1 Self-Adjusting Clutch (SAC)


1.1 SAC increases driving comfort
As clutches are subjected to continuous wear and tear, LuK, as the first clutch manufacturer worldwide, has invested tremendous efforts in the development of a wear adjustment solution, which was successfully launched for volume production in 1995. SAC technology has since asserted itself in a wide variety of motor vehicles, in particular in models with large engines  where the clutch can be actuated far more comfortably with an SAC.

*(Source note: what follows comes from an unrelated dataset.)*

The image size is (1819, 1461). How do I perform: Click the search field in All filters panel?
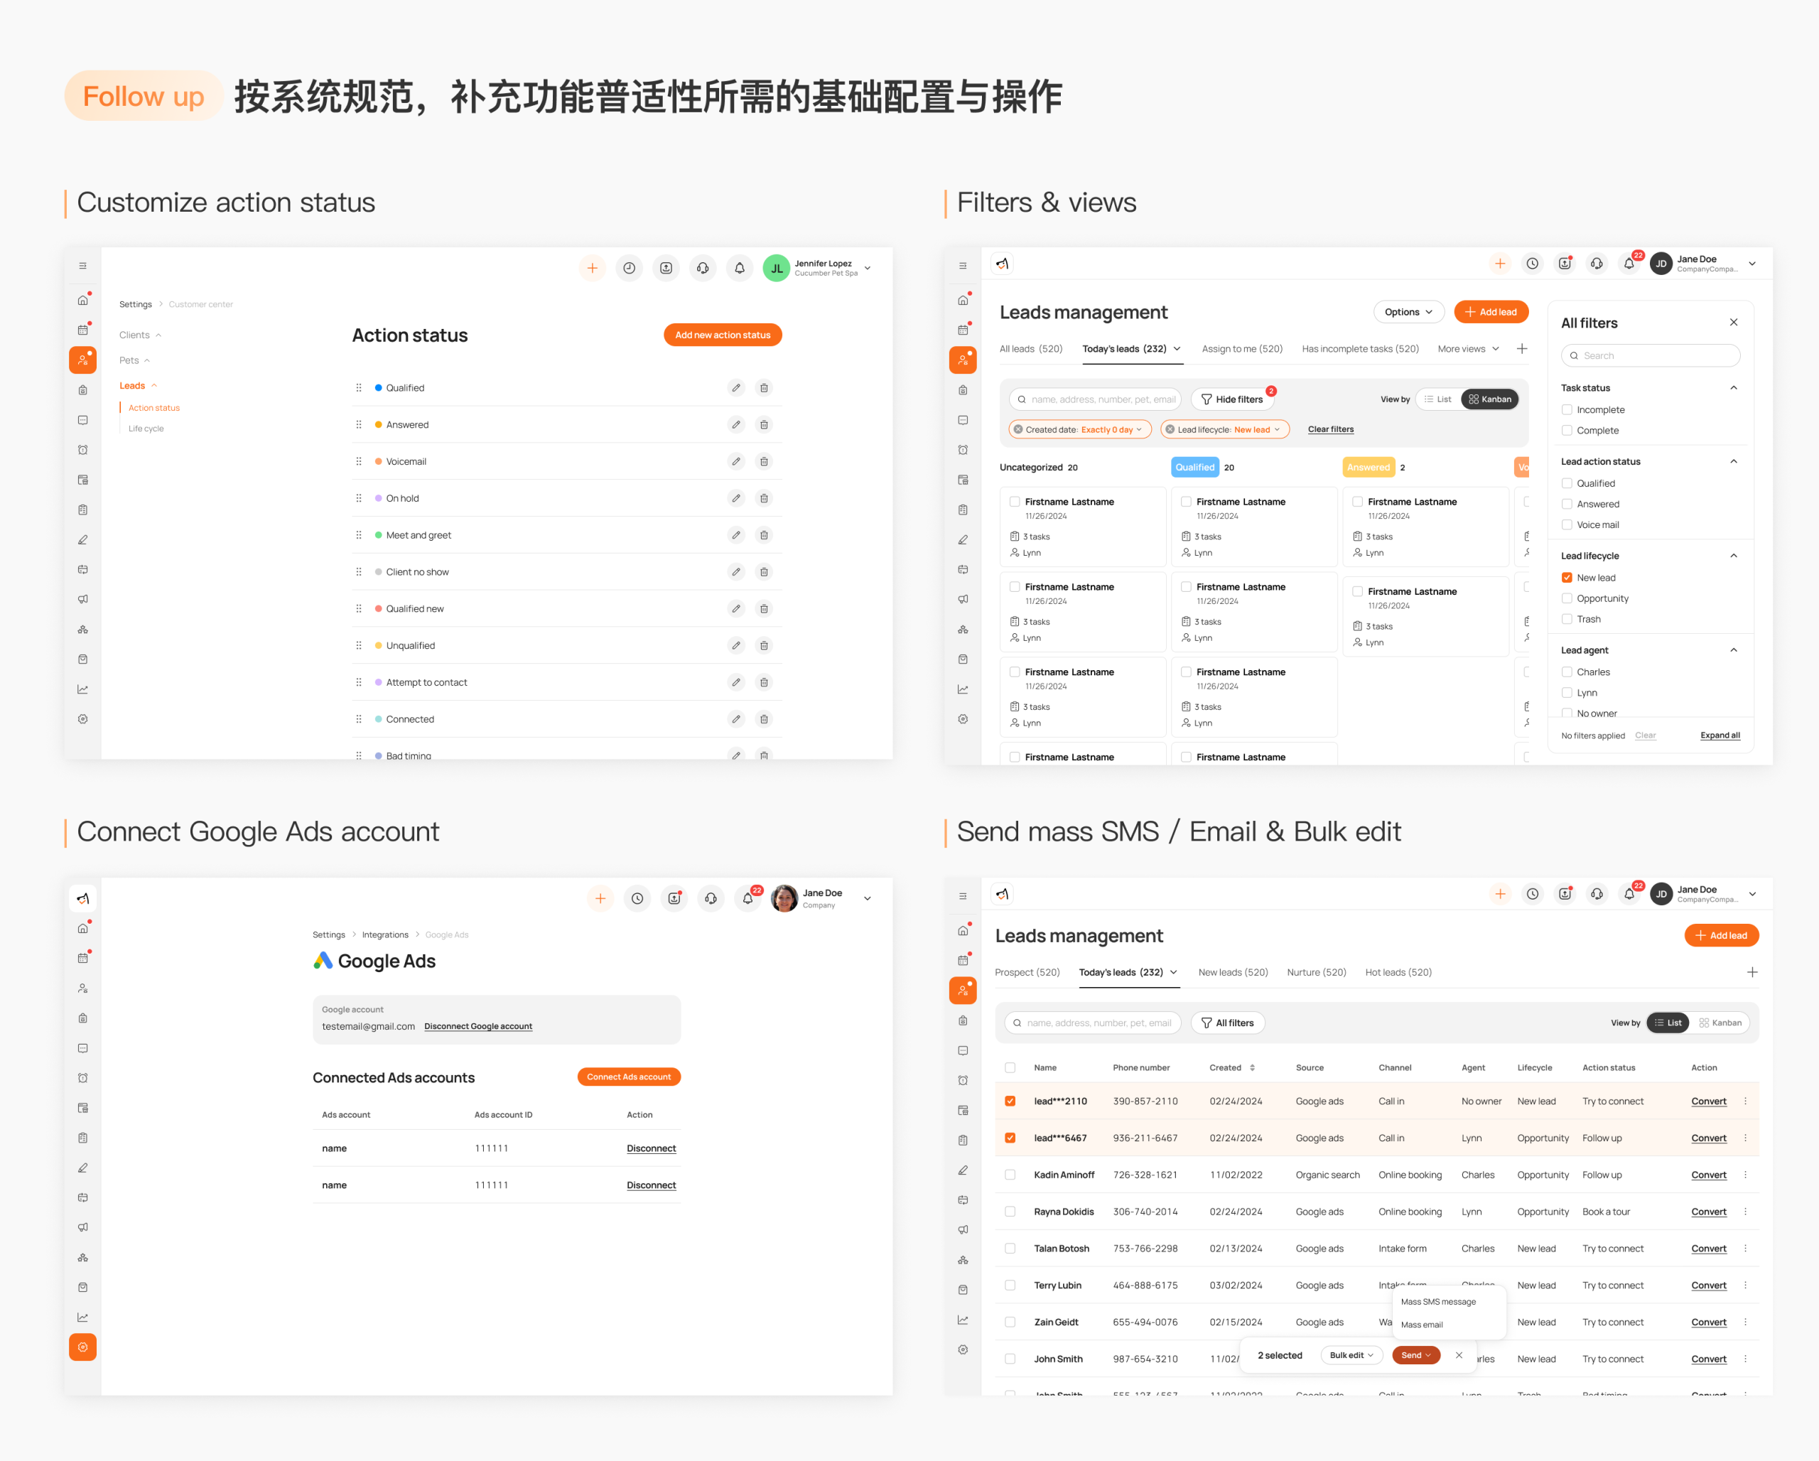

1.2 Longer clutch life thanks to the sensor diaphragm spring 
The SAC uses a load sensor (sensor diaphragm spring) to activate its wear adjustment function by turning a ramped ring. This wear adjusting mechanism reduces the required actuation forces while increasing clutch life by around 1.5 times. In addition, actuation forces remain nearly unchanged throughout the clutch's service life. The SAC wear adjustment system – which consists of the sensor diaphragm spring (load sensor) and a deep-drawn steel adjusting ring – is characterised by its excellent functional accuracy. As clutch actuation comfort requires a harmonic operating load curve in addition to low actuation forces, the SAC was designed with the capacity to be tuned to each vehicle’s specific characteristic curve. One such feature is the compensation spring, which is able to generate the flatter characteristic curves that are frequently desired.

1.3 Further system refinement with the new SAC II
The new SAC II does not use a second diaphragm spring as a load sensor; instead, it has fingers formed rom the main diaphragm spring and special tangential leaf springs with a regressive characteristic curve.

1.4 System optimisation thanks to specific designs
The modified SAC II concept allows for the further reduction of clutch actuation forces and/or the ptimisation of the actuation force curve. With this clutch type, the load sensor’s performance curve is modified in a way that makes the clutch adjustment mechanism less sensitive to large actuation lifts. This is achieved by using leaf springs with a linear characteristic curve which engage outside the pivot point of the main diaphragm spring.

In many cases, the load sensor can be formed directly from the diaphragm spring in the form of sensor fingers. This design requires no sensor diaphragm spring at all. With the new SAC II, actuation forces can be decreased by up to 15% without reducing torque transfer capacity. Alternatively, the maximum actuation force remains unchanged and the additional potential is used to optimise the characteristic curve.

2 Clutch course

Self-Adjusting Diaphragm Spring Clutch (SAC)


1 Clutch cover
2 Adjusting ring
3 Pressure spring
4 Diaphragm spring
5 Sensor diaphragm spring
6/7 Rivet
8 Tangential leaf spring
9 Pressure plate
10 Cover limit stop



In recent years Self-Adjusting Clutches have become the standard equipment in applications with high engine torque or with increased requirements for wear reserve.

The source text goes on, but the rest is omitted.